WHAT THE EXERCISE ASKS: The answer must consist solely of the lines from the one containing "Given: Click the" through the last line of the records, set down exactly and without any pictures.

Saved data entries
= Beginning of Section =
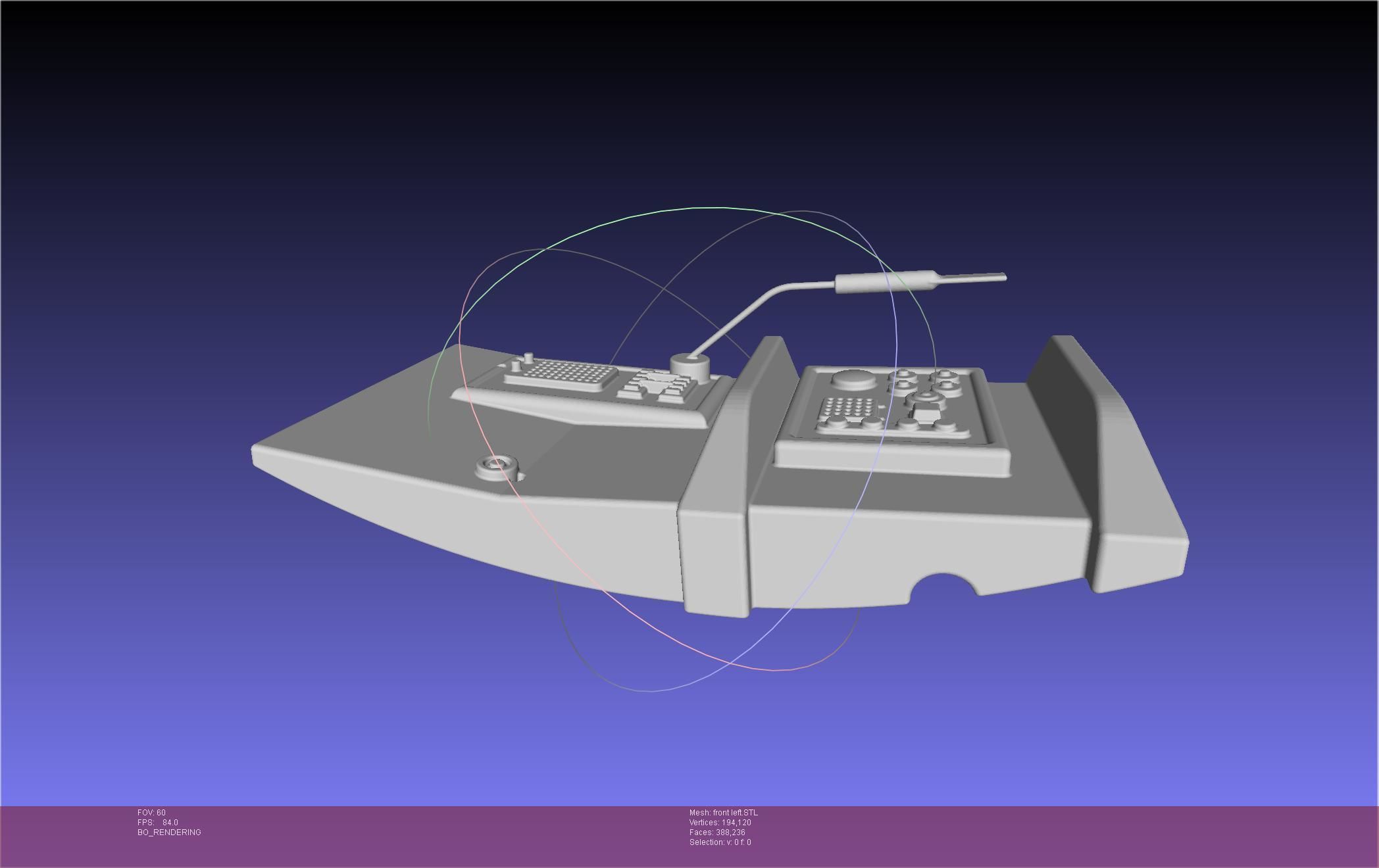Click the Faces count text
1379x868 pixels.
[x=717, y=832]
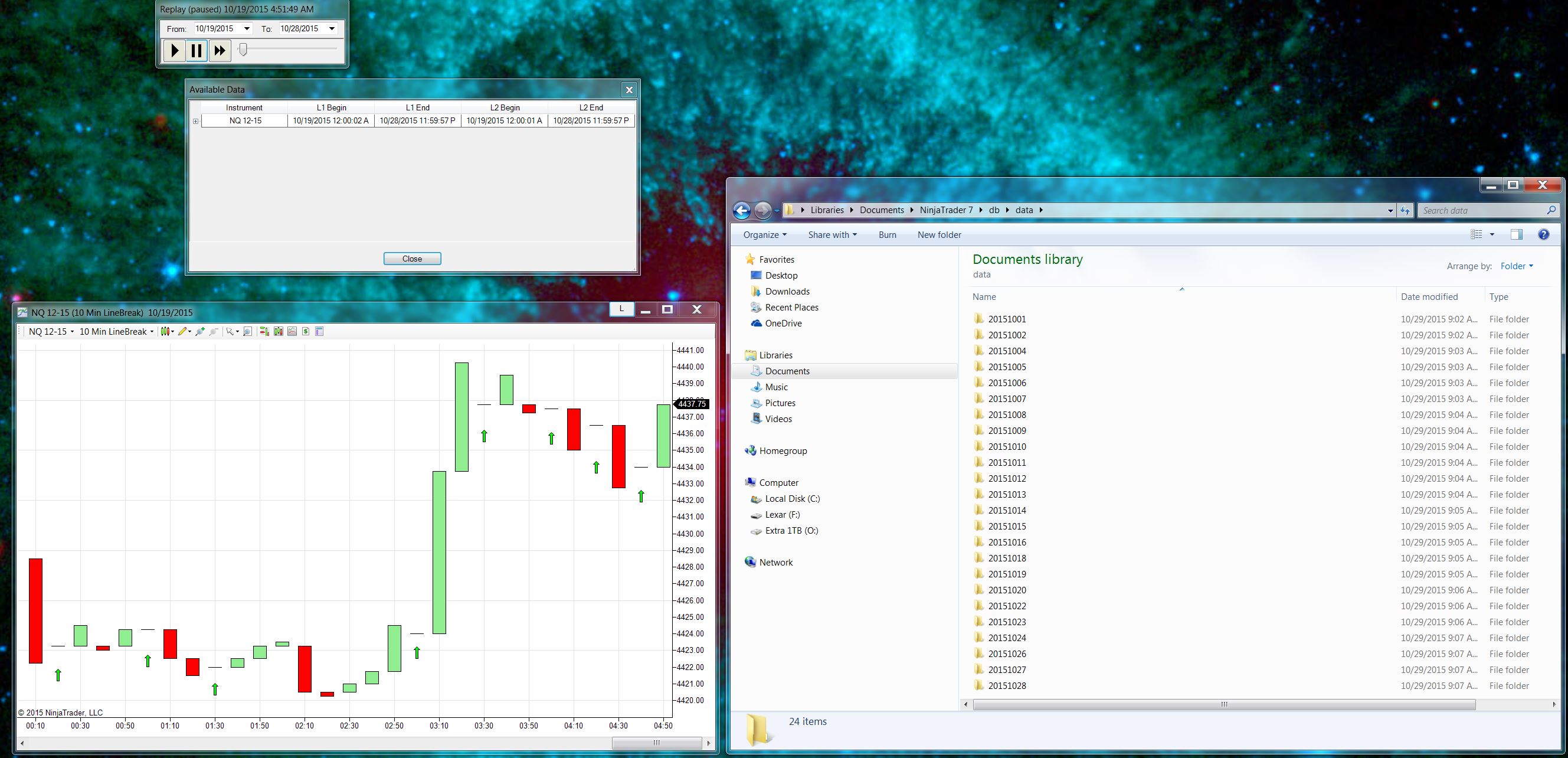Viewport: 1568px width, 758px height.
Task: Open the To date dropdown
Action: click(332, 28)
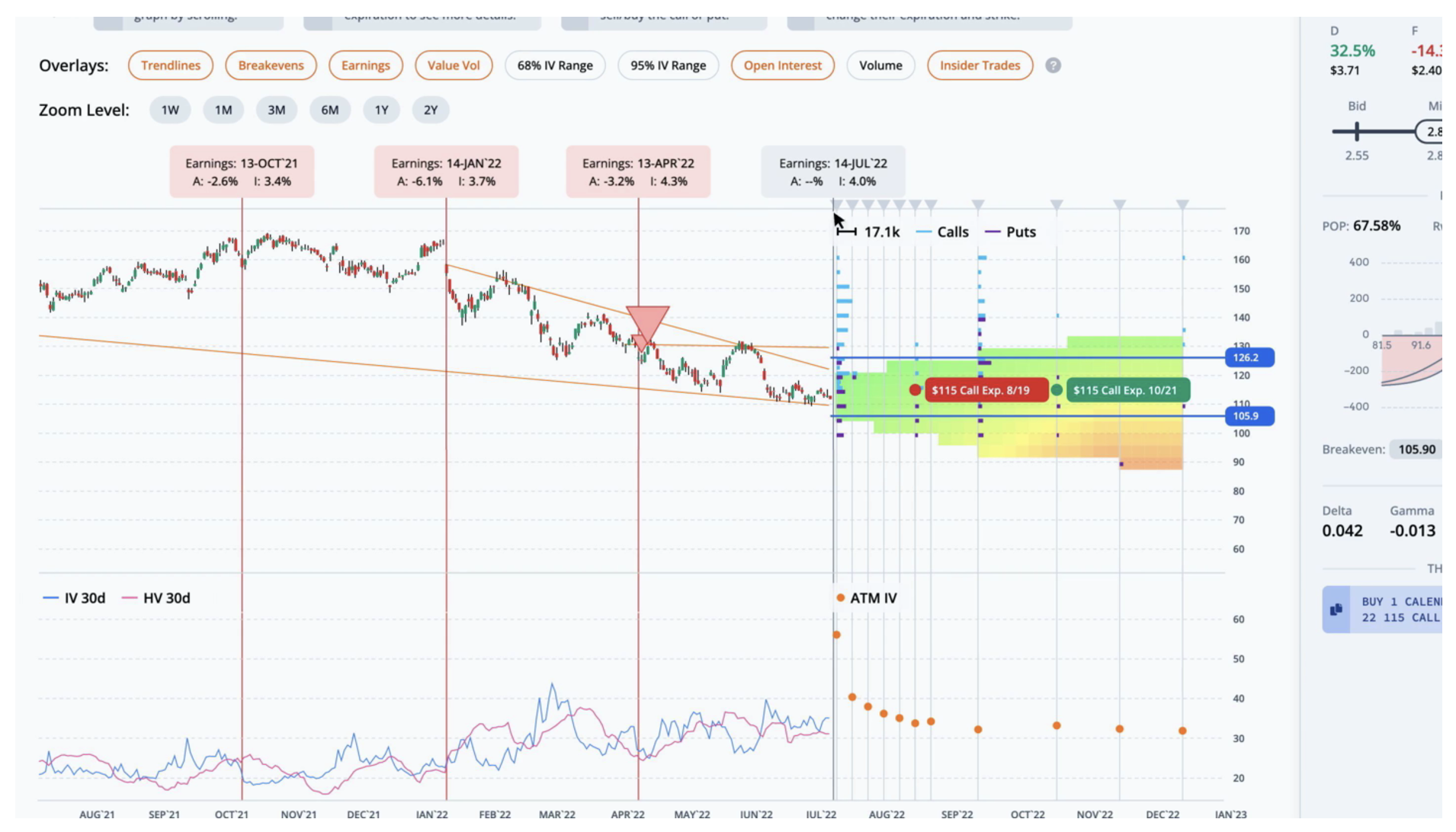Image resolution: width=1456 pixels, height=832 pixels.
Task: Disable the Open Interest overlay
Action: 783,66
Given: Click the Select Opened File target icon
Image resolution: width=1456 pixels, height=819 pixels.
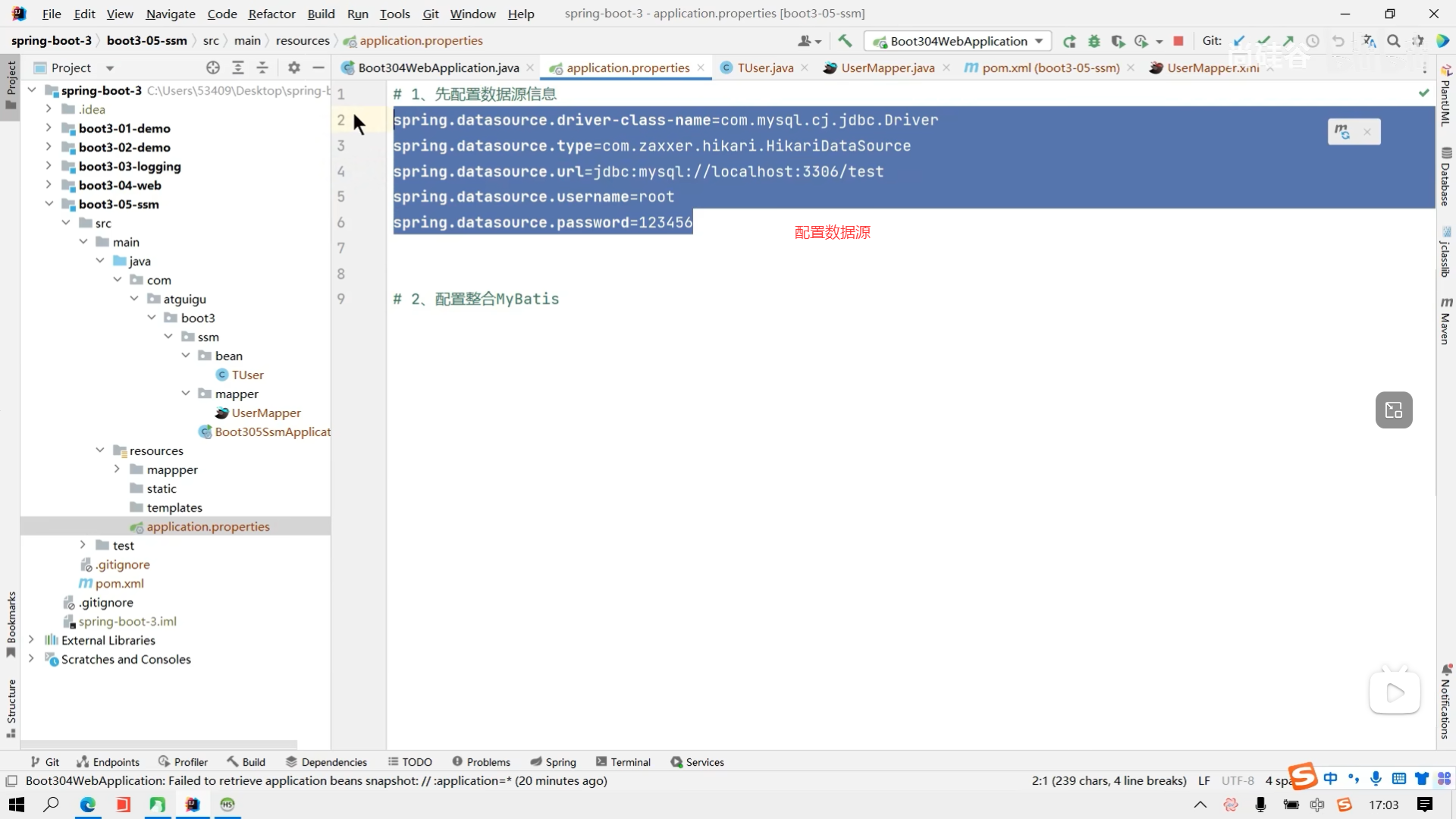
= End of Section =
RESPONSE:
Given: Click the Select Opened File target icon
Image resolution: width=1456 pixels, height=819 pixels.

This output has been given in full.